I anticipate this post being fairly controversial, though that’s not my intention. I imagine that if it wanders its way onto r/programming it will receive a lot of votes and zero points as supporters and detractors engage in a furious, evenly-matched arm-wrestling standoff with upvotes and downvotes. Or maybe three people will read this and none of them will care. It turns out that I’m actually terrible at predicting which posts will be popular and/or high-traffic. And I’ll try to avoid couching this as flame-bait because I think I actually have a fairly non-controversial point on a potentially controversial subject.


To get right down to it, the Law of Performance Citation that I propose is this:

If you’re going to cite performance considerations as the reason your code looks the way it does, you need to justify it by describing how a stakeholder will be affected.

By way of an example, consider a situation I encountered some years back. I was pitching in to help out with a bit of programming for someone when I was light on work, and the task I was given amounted to “copy-paste-and-adjust-to-taste.” This was the first red flag, but hey, not my project or decision, so I took the “template code” I was given and made the best of it. The author gave me code containing, among other things, a method that looked more or less like this (obfuscated and simplified for example purposes):

I promptly changed it to one that looked like this for my version of the implementation:

I checked this in as my new code (I wasn’t changing his existing code) and thought, “he’ll probably see this and retrofit it to his old stuff once he sees how cool the functional/Linq approach is.” I had flattened a bunch of clunky looping logic into a compact, highly-readable method, and I found this code to be much easier to reason about and understand.
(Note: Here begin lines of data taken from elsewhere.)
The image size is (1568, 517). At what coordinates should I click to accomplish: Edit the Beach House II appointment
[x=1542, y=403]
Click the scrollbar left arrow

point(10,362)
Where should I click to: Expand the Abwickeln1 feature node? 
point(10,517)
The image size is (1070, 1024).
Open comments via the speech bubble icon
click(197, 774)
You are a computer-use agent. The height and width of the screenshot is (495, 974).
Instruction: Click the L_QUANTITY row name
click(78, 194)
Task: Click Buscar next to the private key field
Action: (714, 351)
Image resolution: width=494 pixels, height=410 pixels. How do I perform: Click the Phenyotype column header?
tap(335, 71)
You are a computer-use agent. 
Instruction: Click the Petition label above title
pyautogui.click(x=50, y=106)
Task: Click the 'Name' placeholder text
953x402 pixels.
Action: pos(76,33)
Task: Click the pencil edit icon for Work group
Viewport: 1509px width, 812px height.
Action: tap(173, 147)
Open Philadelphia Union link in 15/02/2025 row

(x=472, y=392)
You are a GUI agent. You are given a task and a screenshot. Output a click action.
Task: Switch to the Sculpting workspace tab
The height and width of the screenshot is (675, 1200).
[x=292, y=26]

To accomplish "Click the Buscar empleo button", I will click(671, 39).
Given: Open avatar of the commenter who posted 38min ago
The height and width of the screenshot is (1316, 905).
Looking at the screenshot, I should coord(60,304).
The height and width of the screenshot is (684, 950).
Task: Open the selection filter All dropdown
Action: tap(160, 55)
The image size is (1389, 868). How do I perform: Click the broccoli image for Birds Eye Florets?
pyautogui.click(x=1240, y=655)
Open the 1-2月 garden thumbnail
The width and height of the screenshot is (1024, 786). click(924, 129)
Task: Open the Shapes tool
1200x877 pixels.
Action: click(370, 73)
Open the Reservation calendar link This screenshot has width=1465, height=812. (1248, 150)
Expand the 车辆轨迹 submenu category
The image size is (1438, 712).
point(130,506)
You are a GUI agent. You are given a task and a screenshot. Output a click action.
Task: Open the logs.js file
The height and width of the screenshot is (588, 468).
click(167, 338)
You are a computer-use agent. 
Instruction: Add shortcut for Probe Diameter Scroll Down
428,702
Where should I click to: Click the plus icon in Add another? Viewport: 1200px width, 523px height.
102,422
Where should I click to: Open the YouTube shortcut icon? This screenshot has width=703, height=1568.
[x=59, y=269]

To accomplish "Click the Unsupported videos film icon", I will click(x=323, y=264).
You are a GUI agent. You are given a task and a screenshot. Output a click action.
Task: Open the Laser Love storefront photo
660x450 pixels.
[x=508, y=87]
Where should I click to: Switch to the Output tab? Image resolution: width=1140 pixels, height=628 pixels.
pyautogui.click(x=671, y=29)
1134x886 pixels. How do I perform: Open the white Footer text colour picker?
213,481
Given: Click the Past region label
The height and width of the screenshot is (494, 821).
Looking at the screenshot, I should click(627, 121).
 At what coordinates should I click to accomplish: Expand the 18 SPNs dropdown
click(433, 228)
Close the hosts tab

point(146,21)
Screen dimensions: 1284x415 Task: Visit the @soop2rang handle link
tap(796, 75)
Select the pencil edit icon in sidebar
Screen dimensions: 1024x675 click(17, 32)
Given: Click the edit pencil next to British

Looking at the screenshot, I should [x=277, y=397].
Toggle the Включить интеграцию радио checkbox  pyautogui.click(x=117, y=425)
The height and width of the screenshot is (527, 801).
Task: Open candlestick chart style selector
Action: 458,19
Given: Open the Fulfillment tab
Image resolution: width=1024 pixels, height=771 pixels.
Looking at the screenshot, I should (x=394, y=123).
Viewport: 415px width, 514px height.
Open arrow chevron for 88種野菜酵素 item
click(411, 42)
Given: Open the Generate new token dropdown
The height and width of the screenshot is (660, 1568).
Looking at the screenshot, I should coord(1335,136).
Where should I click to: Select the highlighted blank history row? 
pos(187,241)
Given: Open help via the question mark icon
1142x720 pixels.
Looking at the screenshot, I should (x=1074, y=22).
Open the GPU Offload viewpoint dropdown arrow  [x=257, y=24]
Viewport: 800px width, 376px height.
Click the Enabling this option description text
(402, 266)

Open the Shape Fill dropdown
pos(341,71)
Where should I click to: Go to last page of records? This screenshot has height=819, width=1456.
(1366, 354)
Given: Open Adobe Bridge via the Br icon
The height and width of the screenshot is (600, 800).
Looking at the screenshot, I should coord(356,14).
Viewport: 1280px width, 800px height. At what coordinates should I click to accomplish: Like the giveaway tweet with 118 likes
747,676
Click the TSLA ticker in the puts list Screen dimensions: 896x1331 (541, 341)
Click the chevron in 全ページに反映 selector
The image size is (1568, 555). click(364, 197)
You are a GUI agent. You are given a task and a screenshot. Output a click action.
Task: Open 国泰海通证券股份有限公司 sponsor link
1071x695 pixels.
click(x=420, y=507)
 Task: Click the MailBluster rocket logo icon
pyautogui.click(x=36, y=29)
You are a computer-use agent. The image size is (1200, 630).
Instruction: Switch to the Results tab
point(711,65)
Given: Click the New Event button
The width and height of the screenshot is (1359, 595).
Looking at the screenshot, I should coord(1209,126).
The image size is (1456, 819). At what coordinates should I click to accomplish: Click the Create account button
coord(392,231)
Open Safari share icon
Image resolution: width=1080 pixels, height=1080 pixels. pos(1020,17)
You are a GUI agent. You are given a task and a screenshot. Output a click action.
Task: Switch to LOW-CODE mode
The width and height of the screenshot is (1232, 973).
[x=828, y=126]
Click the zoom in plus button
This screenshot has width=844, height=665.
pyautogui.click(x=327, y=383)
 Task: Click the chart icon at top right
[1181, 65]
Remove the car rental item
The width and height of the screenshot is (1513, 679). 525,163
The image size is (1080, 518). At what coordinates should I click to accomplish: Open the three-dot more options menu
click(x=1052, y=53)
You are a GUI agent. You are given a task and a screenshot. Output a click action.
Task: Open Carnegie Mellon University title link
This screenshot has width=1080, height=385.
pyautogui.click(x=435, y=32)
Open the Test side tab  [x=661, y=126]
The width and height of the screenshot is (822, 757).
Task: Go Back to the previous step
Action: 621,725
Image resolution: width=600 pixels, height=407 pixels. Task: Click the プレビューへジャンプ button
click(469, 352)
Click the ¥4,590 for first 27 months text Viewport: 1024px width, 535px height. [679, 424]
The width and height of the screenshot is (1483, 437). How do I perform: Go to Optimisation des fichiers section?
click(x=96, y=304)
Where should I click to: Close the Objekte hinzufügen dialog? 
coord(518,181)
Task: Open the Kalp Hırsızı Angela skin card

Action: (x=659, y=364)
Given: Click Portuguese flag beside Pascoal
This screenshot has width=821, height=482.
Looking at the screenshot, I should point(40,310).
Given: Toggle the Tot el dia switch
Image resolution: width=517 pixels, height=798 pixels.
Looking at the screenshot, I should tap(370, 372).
But I turned out to be wrong about his reaction.

When I checked on the code the next day, I saw that my version had been replaced by a version that mirrored the original one and didn’t take advantage of even the keyword foreach, to say nothing of Linq. Bemused, I asked my colleague what had prompted this change and he told me that it was important not to process the foos in the collection a second time if it wasn’t necessary and that my code was inefficient. He also told me, for good measure, that I shouldn’t use var because “strong typing is better.”

I stifled a chuckle and ignored the var comment and went back to look at the code in more detail, fearful that I’d missed something. But no, not really. The method about reading from a file read in the entire foo collection from the file (this method was in another assembly and not mine to modify anyway), and the average number of foos was single digits. The foos were pretty lightweight objects once read in, and the methods evaluating them were minimal and straightforward.

Was this guy seriously suggesting that possibly walking an extra eight or nine foos in memory, worst case, sandwiched between a file read over the network and a database write over the network was a problem? Was he suggesting that it was worth a bunch of extra lines of confusing flag-based code? The answer, apparently, was “yes” and “yes.”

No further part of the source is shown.